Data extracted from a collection

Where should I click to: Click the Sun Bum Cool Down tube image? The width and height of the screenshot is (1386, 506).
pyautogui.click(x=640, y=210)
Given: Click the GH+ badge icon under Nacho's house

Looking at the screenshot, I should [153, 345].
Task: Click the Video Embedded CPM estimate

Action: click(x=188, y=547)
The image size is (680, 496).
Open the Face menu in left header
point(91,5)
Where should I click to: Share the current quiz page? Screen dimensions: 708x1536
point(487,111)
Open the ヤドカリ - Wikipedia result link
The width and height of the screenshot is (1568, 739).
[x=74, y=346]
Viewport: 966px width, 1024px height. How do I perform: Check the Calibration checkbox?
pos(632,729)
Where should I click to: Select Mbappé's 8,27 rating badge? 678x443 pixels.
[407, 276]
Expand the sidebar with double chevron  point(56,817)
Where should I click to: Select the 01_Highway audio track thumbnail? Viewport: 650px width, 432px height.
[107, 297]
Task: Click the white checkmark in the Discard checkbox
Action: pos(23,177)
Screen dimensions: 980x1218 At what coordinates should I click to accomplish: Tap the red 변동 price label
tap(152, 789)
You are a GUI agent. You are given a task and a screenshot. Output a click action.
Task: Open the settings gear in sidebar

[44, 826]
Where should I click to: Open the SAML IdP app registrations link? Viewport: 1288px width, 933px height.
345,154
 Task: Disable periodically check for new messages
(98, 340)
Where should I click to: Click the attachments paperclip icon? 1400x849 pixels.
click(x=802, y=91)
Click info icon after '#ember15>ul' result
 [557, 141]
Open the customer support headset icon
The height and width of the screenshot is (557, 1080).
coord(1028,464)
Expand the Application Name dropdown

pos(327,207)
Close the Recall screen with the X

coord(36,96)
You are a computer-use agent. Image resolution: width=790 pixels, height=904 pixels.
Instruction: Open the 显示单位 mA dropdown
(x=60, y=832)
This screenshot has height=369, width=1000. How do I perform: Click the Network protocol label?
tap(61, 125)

WORK ITEM
Lines holding the word "agent" should be copied from the entries above.

WRITTEN RESPONSE
You are a GUI agent. You are given a task and a screenshot. Output a click action.
You are a computer-use agent. Image resolution: width=790 pixels, height=904 pixels.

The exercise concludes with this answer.